Referring to FIG. 1, the final-stage switching element group L2 comprises 8 final-stage switches (denoted by numbers 201 to 208). The final-stage switches are of a type of 2P2T switches (also named as DPDT switches). Each 2P2T switch comprises two head-end interfaces (relative to an upstream path) and two tail-end interfaces (relative to a downstream path). The output ports (P1 to P16) are electrically connected to 16 tail-end interfaces of the 8 final-stage switches in a one-to-one correspondence manner. Each final-stage switch is configured that one head-end interface thereof is connected to one of the tail-end interfaces of the first primary-stage switch 11 and the other head-end interface thereof is connected to one of the tail-end interfaces of the second primary-stage switch 12. Moreover, it is limited that one tail-end interface of the first primary-stage switch 11/the second primary-stage switch 12 can only be electrically connected to one head-end interface of one final-stage switch, but one tail-end interface of one 1P8T switch cannot be simultaneously connected to two head-end interfaces of one 2P2T switch. In the present embodiment, a plurality of tail-end interfaces of the 1P8T switch are not classified into master and slave ones. Therefore, on the premise that one tail-end interface of the primary-stage switching element group L1 is not simultaneously connected to two head-end interfaces of the final-stage switching element group L2, it is okay for one tail-end interface of the 1P8T switch to be specifically electrically connected to one of the head-end interfaces of either the final-stage switch 201 or the final-stage switch 208. After a corresponding connection relationship is determined, by setting a corresponding software control program, an output port can be controllably switched to being connected to a different input port to connect a different external detector connection port without changing the wiring. That is, any output ports of P1 to P16 may be optionally electrically connected to the first input port PA or the second input port PB sequentially through the final-stage switching element group L2 and the primary-stage switching element group L1 arranged in a two-stage hierarchical structure.

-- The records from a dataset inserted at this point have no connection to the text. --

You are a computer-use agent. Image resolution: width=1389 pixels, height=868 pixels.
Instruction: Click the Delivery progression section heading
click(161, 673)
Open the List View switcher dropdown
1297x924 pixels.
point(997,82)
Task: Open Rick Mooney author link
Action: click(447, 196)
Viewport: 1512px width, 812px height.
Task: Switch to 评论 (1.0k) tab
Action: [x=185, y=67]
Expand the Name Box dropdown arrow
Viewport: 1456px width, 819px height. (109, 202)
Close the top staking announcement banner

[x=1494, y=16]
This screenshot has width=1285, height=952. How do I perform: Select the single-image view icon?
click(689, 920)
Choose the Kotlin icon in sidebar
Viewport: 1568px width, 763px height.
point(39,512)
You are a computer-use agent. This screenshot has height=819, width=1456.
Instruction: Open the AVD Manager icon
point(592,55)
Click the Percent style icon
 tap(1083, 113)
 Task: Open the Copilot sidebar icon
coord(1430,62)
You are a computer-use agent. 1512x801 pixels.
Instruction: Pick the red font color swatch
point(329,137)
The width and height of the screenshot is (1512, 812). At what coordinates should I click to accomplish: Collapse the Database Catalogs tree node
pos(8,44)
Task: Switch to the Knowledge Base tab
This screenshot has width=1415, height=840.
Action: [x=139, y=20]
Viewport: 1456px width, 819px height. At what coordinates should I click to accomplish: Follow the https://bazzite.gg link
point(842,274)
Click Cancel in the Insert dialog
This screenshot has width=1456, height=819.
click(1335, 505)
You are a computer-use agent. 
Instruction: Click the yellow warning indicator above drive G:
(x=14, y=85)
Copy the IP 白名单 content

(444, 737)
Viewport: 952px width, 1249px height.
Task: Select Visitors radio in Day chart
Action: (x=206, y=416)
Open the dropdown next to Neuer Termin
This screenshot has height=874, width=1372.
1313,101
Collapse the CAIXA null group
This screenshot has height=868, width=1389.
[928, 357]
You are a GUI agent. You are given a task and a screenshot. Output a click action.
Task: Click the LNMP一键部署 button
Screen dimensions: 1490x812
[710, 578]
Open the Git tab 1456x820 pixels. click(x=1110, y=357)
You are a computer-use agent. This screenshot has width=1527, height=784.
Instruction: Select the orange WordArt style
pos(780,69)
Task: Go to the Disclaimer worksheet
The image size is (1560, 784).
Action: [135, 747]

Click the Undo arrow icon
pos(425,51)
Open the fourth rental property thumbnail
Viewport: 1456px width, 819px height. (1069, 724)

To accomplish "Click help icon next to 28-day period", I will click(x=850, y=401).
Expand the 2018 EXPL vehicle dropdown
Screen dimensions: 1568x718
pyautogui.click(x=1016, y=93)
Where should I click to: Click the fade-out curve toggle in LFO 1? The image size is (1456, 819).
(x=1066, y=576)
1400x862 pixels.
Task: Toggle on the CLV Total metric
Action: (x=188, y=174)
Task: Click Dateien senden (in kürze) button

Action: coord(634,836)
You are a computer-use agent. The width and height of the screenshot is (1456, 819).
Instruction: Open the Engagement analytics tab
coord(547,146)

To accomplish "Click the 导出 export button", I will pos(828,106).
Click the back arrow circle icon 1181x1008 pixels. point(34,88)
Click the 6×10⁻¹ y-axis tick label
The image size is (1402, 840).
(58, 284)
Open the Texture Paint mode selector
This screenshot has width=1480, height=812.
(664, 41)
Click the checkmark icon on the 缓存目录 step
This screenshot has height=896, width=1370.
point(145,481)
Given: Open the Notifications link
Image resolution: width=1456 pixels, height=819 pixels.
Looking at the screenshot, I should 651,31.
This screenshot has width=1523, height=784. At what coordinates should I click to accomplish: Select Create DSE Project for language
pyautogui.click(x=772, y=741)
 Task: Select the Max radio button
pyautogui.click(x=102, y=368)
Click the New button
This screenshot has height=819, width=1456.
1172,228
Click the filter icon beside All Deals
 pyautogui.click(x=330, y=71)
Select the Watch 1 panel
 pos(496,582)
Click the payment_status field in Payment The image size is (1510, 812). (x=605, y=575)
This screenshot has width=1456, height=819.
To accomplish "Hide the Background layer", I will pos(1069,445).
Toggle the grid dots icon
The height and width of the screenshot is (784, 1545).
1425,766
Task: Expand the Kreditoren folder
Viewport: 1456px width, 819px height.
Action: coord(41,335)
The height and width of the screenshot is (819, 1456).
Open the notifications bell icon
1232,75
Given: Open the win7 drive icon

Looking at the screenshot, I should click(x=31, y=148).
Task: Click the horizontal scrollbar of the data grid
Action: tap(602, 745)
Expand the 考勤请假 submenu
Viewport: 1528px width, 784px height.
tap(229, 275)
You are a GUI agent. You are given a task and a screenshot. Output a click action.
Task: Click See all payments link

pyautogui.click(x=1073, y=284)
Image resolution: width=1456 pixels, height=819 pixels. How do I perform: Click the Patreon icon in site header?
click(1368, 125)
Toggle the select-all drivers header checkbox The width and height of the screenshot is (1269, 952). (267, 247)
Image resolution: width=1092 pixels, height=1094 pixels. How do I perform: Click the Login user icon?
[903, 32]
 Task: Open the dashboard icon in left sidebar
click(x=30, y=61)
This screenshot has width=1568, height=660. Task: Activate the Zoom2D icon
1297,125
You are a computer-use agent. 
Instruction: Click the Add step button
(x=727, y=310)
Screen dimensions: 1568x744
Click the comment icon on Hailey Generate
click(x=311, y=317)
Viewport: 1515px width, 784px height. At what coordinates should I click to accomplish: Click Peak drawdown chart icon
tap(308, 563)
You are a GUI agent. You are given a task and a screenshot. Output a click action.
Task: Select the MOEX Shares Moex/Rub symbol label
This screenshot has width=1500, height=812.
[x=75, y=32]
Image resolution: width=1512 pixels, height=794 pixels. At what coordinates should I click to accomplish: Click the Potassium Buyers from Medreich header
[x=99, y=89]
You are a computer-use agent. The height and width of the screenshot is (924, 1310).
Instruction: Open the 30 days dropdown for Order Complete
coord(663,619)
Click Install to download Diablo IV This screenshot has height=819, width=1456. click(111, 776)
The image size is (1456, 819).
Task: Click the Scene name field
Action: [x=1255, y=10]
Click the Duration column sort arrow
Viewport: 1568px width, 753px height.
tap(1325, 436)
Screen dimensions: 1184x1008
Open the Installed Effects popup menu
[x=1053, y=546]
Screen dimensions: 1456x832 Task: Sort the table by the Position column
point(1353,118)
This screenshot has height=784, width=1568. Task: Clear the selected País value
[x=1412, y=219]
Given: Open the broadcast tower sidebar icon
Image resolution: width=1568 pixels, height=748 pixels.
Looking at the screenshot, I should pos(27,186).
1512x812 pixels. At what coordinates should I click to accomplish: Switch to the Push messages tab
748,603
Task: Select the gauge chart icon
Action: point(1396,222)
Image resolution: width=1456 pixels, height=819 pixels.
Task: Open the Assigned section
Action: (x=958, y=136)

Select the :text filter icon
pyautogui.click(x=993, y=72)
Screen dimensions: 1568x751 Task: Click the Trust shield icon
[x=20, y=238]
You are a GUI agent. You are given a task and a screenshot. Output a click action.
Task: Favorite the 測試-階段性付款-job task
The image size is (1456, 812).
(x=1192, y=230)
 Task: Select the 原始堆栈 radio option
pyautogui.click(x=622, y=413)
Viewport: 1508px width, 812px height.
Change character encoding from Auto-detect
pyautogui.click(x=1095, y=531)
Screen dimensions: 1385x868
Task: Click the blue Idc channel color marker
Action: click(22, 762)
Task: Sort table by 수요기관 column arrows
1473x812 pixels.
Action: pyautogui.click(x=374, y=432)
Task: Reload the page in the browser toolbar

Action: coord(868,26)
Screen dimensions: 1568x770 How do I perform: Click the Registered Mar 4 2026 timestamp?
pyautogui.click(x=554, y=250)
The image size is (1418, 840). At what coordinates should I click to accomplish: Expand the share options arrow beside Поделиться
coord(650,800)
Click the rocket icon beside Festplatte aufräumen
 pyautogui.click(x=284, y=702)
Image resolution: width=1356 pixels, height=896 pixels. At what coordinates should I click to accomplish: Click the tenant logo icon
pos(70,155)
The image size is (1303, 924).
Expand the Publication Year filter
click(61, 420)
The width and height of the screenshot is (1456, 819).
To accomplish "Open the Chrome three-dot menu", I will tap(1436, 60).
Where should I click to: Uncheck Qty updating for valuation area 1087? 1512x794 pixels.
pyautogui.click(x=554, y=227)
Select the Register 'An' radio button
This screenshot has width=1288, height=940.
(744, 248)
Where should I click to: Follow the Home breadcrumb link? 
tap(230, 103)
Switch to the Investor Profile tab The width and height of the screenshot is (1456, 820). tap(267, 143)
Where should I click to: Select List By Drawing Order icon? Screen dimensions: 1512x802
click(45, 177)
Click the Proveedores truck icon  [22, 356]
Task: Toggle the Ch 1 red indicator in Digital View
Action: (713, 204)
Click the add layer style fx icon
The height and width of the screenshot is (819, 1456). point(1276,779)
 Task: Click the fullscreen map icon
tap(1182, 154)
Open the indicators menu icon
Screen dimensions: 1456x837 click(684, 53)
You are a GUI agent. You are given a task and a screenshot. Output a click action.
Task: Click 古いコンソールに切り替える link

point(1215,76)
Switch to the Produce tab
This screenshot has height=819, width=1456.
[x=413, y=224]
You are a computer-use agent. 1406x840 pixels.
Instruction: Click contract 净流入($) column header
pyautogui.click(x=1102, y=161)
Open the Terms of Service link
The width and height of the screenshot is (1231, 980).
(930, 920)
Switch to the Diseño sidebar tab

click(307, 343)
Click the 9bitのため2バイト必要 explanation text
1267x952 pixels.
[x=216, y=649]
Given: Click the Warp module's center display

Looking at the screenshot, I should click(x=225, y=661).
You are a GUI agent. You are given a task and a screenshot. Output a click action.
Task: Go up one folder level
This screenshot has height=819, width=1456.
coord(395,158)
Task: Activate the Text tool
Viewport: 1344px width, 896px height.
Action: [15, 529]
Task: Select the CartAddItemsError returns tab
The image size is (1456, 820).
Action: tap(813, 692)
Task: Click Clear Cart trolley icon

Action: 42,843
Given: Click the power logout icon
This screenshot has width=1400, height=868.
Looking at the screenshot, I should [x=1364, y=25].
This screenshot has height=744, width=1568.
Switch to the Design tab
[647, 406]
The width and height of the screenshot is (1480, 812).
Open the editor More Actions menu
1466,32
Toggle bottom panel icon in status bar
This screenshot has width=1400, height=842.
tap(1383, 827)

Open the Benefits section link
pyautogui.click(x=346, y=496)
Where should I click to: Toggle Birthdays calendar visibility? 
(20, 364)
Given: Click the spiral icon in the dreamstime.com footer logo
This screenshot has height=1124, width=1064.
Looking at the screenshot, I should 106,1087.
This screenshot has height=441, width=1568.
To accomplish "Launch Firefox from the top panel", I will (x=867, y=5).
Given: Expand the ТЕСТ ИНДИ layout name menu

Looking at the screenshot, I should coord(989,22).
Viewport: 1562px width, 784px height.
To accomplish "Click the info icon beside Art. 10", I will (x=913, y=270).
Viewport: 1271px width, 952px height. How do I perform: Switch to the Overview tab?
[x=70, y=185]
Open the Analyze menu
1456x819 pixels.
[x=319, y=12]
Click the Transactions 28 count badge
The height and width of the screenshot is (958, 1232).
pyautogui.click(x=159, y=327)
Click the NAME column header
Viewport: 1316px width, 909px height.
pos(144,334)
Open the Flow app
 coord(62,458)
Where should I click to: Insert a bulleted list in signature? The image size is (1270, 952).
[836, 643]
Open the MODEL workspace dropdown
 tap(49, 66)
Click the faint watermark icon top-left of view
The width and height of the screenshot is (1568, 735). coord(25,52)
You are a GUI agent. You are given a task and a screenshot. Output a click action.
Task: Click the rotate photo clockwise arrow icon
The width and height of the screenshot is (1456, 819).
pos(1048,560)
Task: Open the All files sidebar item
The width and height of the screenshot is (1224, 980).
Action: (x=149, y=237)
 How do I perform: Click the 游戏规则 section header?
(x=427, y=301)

An internal circuit structure of the 2P2T switch is shown in FIG. 3. In the present embodiment, the 2P2T switch is provided with an initial state. In this state, two input ports of the switch are both disconnected from any of the output ports. Under software control, one target head-end interface in the two head-end interfaces of the 2P2T switch is electrically connected to one target tail-end interface in the two tail-end interfaces. The target head-end interface/target tail-end interface is described by taking FIG. 1 as an example.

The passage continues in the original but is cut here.